• _Record extracts_:
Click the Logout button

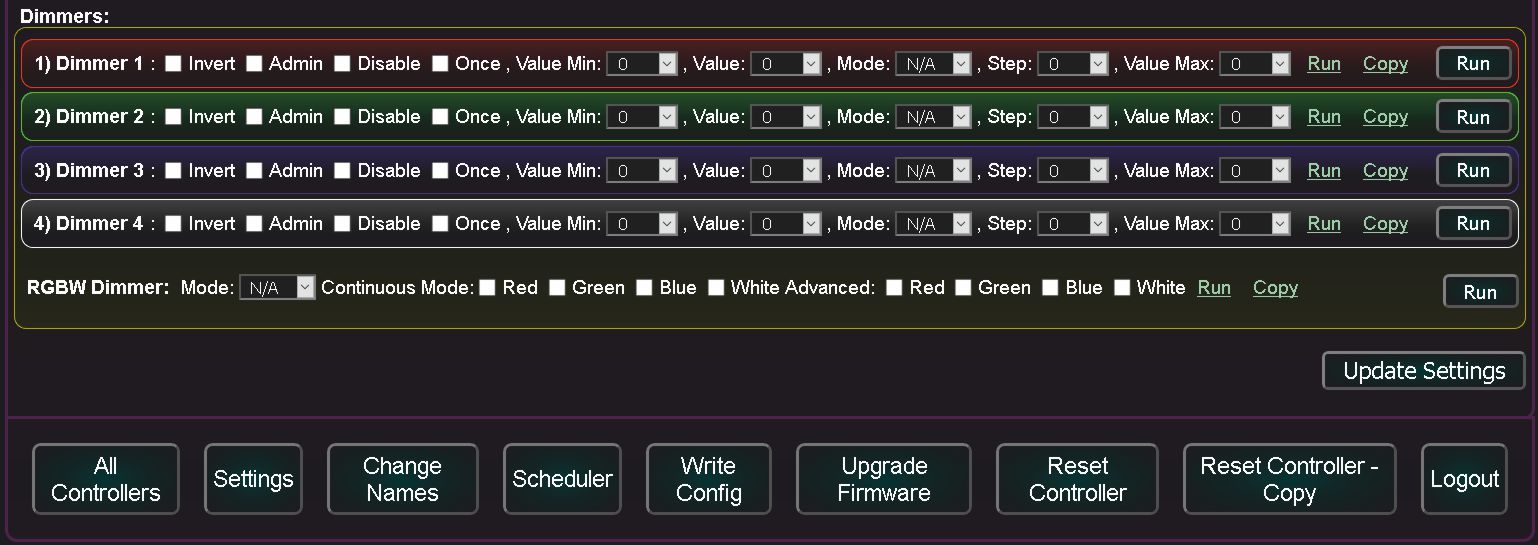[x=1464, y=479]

* * *

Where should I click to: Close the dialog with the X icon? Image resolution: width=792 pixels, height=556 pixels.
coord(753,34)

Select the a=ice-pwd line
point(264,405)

• _Stated task_: Render the lines of the material from the line containing "Where should I" through the line containing "point(264,405)", inclusive, as a numbered list, leaving out blank lines.

• _Answer to the problem_:
1. Where should I click to: Close the dialog with the X icon? Image resolution: width=792 pixels, height=556 pixels.
2. coord(753,34)
3. Select the a=ice-pwd line
4. point(264,405)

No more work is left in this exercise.